This is a tutorial on how to download data from Amazon.

Amazon makes a lot of data avalailable to systematically download using its Application Programming Interface (API). If you sign up to be an Amazon associate - meaning you are willing to show Amazon advertising on your website - you can obtain a key to make queries directly to Amazon. With this key, you can obtain, among other data, sales ranks of various products.

Details about the associate program here:

https://affiliate-program.amazon.com/gp/advertising/api/detail/main.html

This tutorial will demonstrate how to download such data with R. In particular, we will search for the search ranks associated with items when searching for the term 'blender' on Amazon. We will then tabulate the sales ranks of the top ten items associated with that search term.

This tutorial borrows from the solution found on Stackoverflow:

http://stackoverflow.com/questions/8251632/amazon-product-api-with-r

First, you'll need to define a number of variables you'll need to make the query.

These include the access key provided to you by Amazon when you sign up for the affiliate program, your secret key, your associate ID, and the search term.

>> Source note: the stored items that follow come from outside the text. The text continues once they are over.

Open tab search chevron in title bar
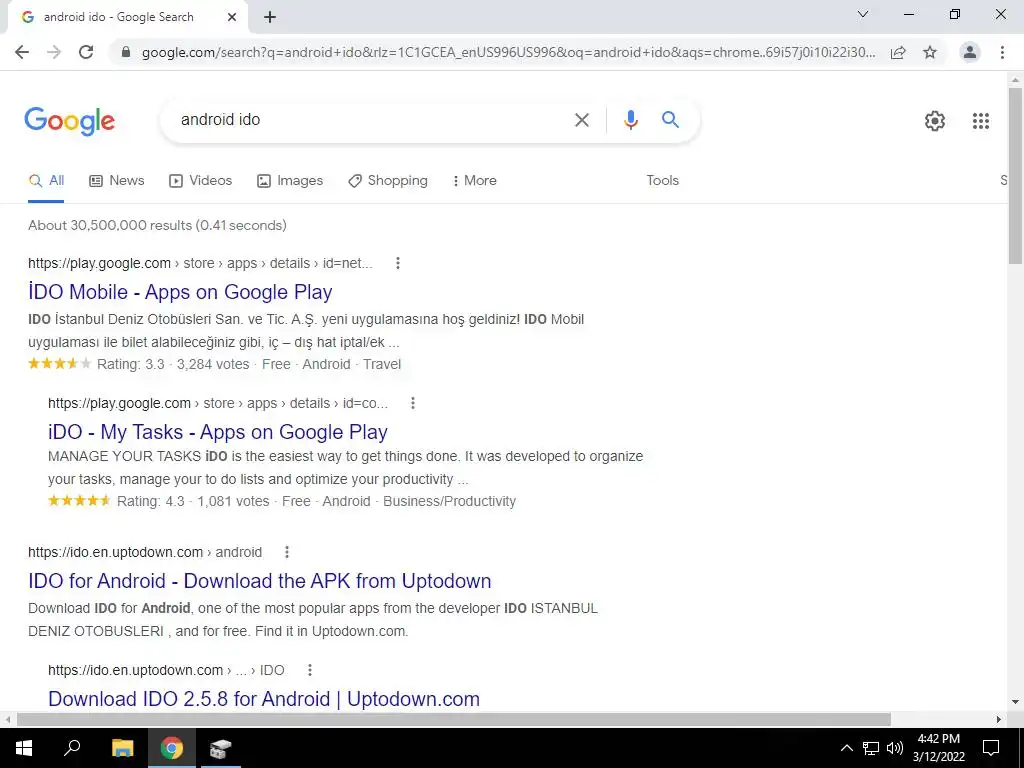(862, 14)
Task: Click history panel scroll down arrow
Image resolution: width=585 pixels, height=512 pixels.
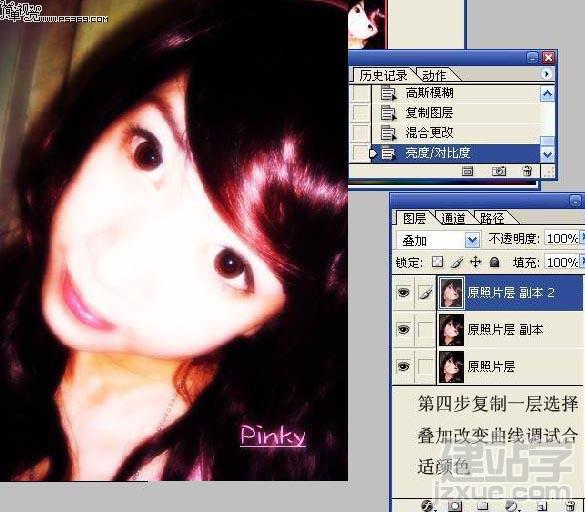Action: [547, 154]
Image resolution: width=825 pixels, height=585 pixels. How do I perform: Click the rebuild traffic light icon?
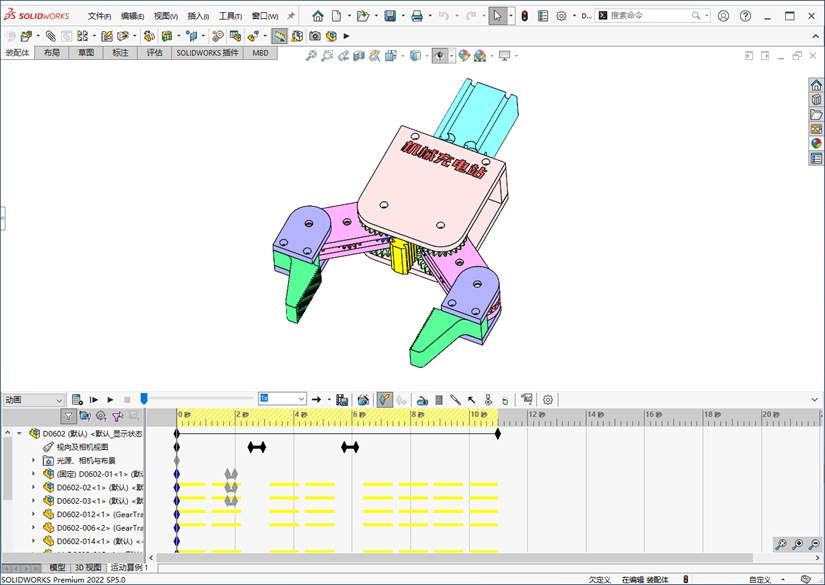[x=524, y=16]
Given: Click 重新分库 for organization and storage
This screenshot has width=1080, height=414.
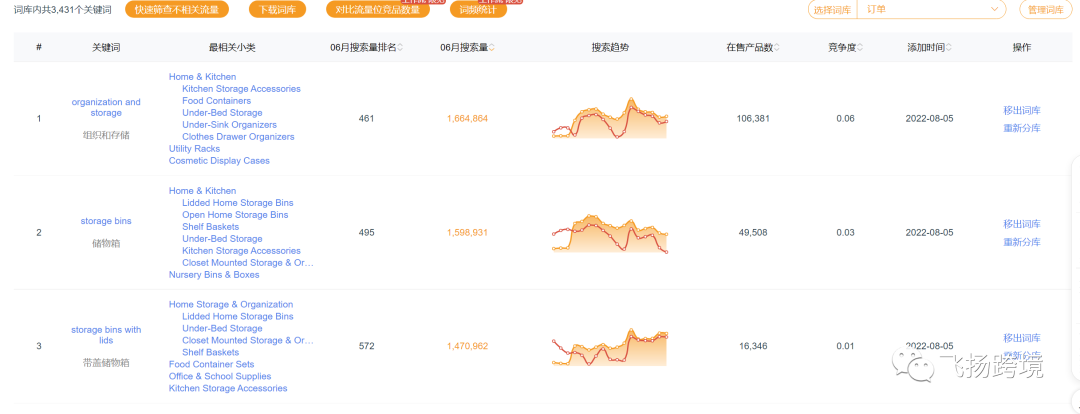Looking at the screenshot, I should (1022, 128).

Details about obtaining the access key, secret key, and associate ID can be found in the API documentation link above. My actual details have been obscured, and you'll have to get your own credentials.

AWSAccessKeyId <- "REDACTED"

AWSsecretkey <- "REDACTED" 

AssociateTag <- "REDACTED" 

Keywords <- "blender"

Define the function used to query the API.

This is the solution suggested by user Mischa Vreeburg on Stackoverflow in the link above.

search.amazon <- function(Keywords, SearchIndex = 'All', AWSAccessKeyId, 
                          AWSsecretkey, AssociateTag, 
                          ResponseGroup = 'Small', 
                          Operation = 'ItemSearch'){
  library(digest)
  library(RCurl)

  base.html.string <- "http://ecs.amazonaws.com/onca/xml?"
  SearchIndex <- match.arg(SearchIndex, c('All',
                                          'Apparel',
                                          'Appliances',
                                          'ArtsAndCrafts',
                                          'Automotive',
                                          'Baby',
                                          'Beauty',
                                          'Blended',
                                          'Books',
                                          'Classical',
                                          'DigitalMusic',
                                          'DVD',
                                          'Electronics',
                                          'ForeignBooks',
                                          'Garden',
                                          'GourmetFood',
                                          'Grocery',
                                          'HealthPersonalCare',
                                          'Hobbies',
                                          'HomeGarden',
                                          'HomeImprovement',
                                          'Industrial',
                                          'Jewelry',
                                          'KindleStore',
                                          'Kitchen',
                                          'Lighting',
                                          'Magazines',
                                          'Marketplace',
                                          'Miscellaneous',
                                          'MobileApps',
                                          'MP3Downloads',
                                          'Music',
                                          'MusicalInstruments',
                                          'MusicTracks',
                                          'OfficeProducts',
                                          'OutdoorLiving',
                                          'Outlet',
                                          'PCHardware',
                                          'PetSupplies',
                                          'Photo',
                                          'Shoes',
                                          'Software',
                                          'SoftwareVideoGames',
                                          'SportingGoods',
                                          'Tools',
                                          'Toys',
                                          'UnboxVideo',
                                          'VHS',
                                          'Video',
                                          'VideoGames',
                                          'Watches',
                                          'Wireless',
                                          'WirelessAccessories'))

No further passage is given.